● YOUR GOAL: Rewrite every entry below, replacing "coordinates" with "position" and leaving everything else as it is. Omit the pictures.

— START —

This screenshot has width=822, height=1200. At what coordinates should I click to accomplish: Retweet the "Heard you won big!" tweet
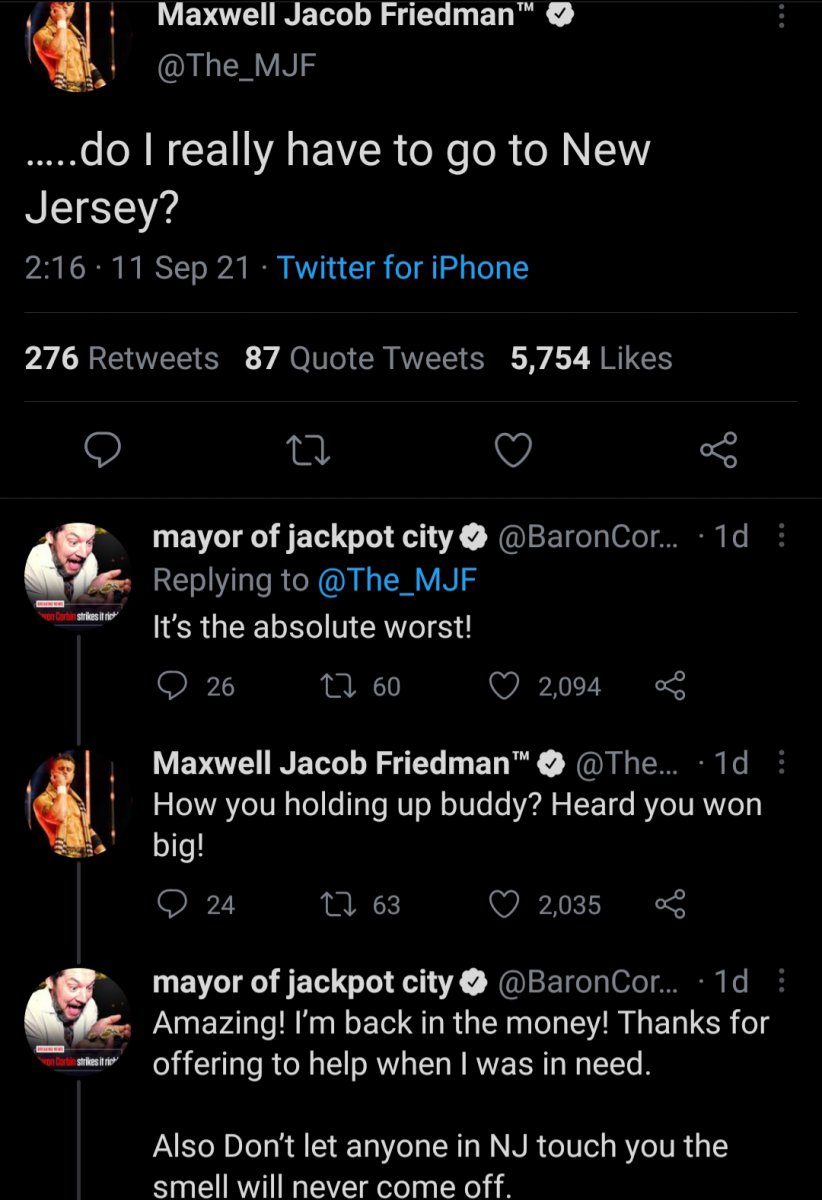330,905
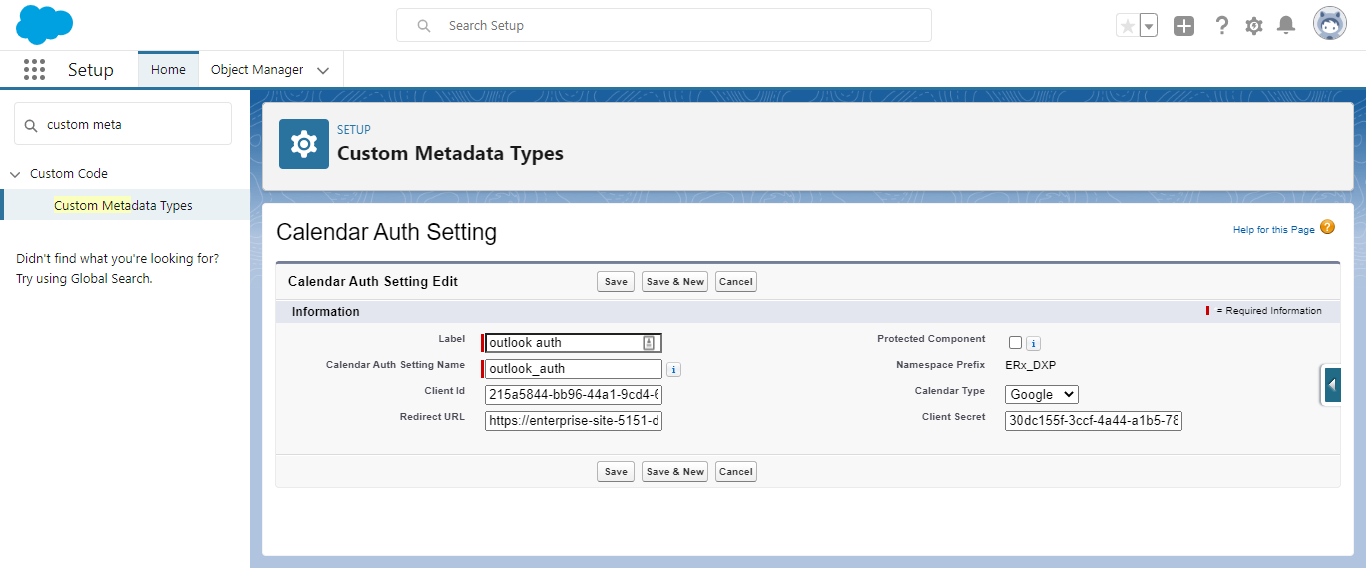The width and height of the screenshot is (1366, 568).
Task: Open Help for this Page link
Action: click(1273, 230)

— END —

● WORKED SOLUTION:
This screenshot has width=822, height=1200. At what position should I click to accomplish: Retweet the "Heard you won big!" tweet
330,905
The width and height of the screenshot is (1366, 568).
Task: Open Help for this Page link
Action: click(1273, 230)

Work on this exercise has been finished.